Filmmakers Claim To Have Conclusive Proof Against “Happy Birthday” Copyright Claim
The makers of Happy Birthday, a movie about the classic song, have sued Warner/Chappell Music to get back the $1,500 they had to pay to use the song in the film. They are also hoping to represent a class of others who have paid what they contend is a bogus royalty on the “Happy Birthday” song.
In a recent filing [PDF] with the federal court hearing the case, the filmmakers claim they can show “conclusively that Happy Birthday has been in the public domain since no later than 1922.”
Warner/Chappell’s copyright claim is based on a 1935 version credited to writers Preston Ware Orem and Mrs. R.R. Forman, rather than Patty and Mildred Hill, the sisters who actually wrote it decades earlier.
But the filmmakers and others have argued that this copyright is only for a particular piano arrangement of the song, and that the new evidence shows the Hills’ version of the song had already been given over to the public domain by 1922.
According to the plaintiffs, they recently received 500 pages of documents from Warner/Chappell as part of the discovery process. Included in that cluster of documents was the 15th edition of The Everyday Song Book from 1927, which they claim is the “proverbial smoking-gun.”
Included in the songbook is “Good Morning and Birthday Song,” which uses Patty Hill’s words for “Happy Birthday” and the very similar “Good Morning” with sister Mildred Hill’s music.
And while there is a line of text below this song that reads “Special permission through courtesy of The Clayton F. Summy Co.,” there is no specific copyright claimed. However, the filmmakers note that every other individual song in the book has an explicit declaration of copyright.
They were able to obtain a revised Fourth Edition of the songbook from 1922, and again the song contains the permission notice but no copyright claim. This, argue the filmmakers, “is fully consistent with Plaintiffs’ position that the Happy Birthday lyrics had been dedicated to the public many years before then.”
As Ars Technica’s Joe Mullin points out, the lack of an explicit copyright notice in the 1922 songbook is “critical, because under the 1909 Copyright Act which was then in force, a published work had to include the word ‘Copyright,’ the abbreviation ‘Copr.,’ or the ‘©’ symbol, or ‘the published work was interjected irrevocably into the public domain.'”
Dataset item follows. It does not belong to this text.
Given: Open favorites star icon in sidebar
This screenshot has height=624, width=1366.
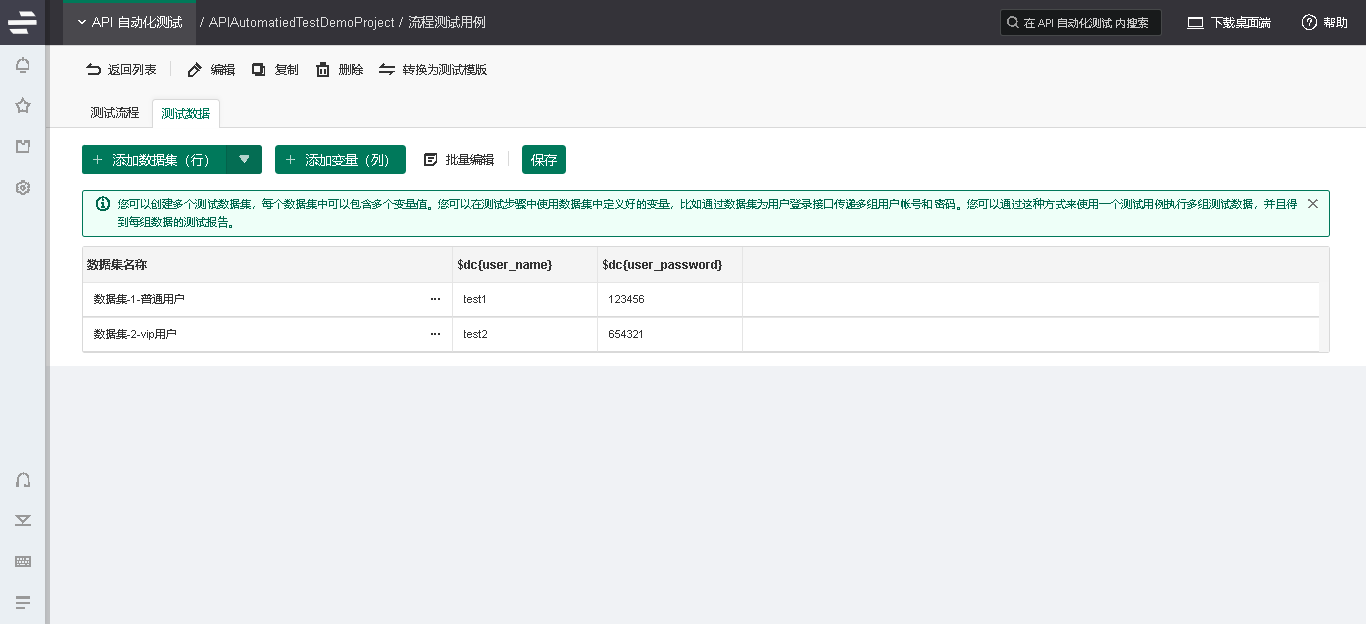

Additionally, even if the court holds that the “permission” line constitutes a valid copyright in 1922, the laws in place at the time would have put the song into the public domain by 1949. And, even if that copyright had been renewed, it would ultimately have expired at the end of 1997.
The filing from the filmmakers came only days before a scheduled hearing on the copyright issue, so there may be an update coming later this week.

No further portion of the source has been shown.